**What the exercise asks**
All that should appear is the line containing "Click the Transferts Réalisés card" and the lines after it in the records below, each reproduced exactly.

::: Information given :::

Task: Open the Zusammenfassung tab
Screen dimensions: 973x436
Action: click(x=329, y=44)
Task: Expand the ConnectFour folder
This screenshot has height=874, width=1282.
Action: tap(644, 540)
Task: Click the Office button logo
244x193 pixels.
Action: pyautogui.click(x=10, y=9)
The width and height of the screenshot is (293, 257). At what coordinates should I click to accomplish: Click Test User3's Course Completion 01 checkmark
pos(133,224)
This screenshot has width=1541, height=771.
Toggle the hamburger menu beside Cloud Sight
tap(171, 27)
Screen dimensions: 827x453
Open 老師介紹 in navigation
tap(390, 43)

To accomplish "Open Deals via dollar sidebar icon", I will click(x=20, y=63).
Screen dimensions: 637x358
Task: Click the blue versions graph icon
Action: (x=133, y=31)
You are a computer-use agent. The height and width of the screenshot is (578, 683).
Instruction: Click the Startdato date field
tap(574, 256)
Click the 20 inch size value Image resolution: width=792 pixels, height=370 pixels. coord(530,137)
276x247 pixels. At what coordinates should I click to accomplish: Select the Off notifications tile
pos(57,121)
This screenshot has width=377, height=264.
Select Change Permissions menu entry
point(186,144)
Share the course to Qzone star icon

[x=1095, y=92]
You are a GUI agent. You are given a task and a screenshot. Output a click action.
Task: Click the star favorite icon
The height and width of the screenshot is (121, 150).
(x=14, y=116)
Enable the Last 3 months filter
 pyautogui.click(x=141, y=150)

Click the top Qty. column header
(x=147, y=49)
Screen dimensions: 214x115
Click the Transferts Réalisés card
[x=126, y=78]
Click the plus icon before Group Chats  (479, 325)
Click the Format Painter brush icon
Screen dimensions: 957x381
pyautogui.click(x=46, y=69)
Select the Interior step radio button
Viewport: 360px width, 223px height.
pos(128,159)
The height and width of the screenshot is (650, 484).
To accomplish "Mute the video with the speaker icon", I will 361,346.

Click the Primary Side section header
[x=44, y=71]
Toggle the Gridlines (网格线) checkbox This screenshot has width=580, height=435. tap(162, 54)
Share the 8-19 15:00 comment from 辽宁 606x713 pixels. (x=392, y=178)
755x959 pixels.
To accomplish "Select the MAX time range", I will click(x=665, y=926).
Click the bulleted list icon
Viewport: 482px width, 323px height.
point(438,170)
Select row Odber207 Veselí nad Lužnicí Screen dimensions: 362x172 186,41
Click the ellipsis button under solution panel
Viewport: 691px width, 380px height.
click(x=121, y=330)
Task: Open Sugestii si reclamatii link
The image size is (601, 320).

:::

**Solution to the exercise**
Click the Transferts Réalisés card
[x=126, y=78]
Click the plus icon before Group Chats  (479, 325)
Click the Format Painter brush icon
Screen dimensions: 957x381
pyautogui.click(x=46, y=69)
Select the Interior step radio button
Viewport: 360px width, 223px height.
pos(128,159)
The height and width of the screenshot is (650, 484).
To accomplish "Mute the video with the speaker icon", I will 361,346.

Click the Primary Side section header
[x=44, y=71]
Toggle the Gridlines (网格线) checkbox This screenshot has width=580, height=435. tap(162, 54)
Share the 8-19 15:00 comment from 辽宁 606x713 pixels. (x=392, y=178)
755x959 pixels.
To accomplish "Select the MAX time range", I will click(x=665, y=926).
Click the bulleted list icon
Viewport: 482px width, 323px height.
point(438,170)
Select row Odber207 Veselí nad Lužnicí Screen dimensions: 362x172 186,41
Click the ellipsis button under solution panel
Viewport: 691px width, 380px height.
click(x=121, y=330)
Task: Open Sugestii si reclamatii link
The image size is (601, 320).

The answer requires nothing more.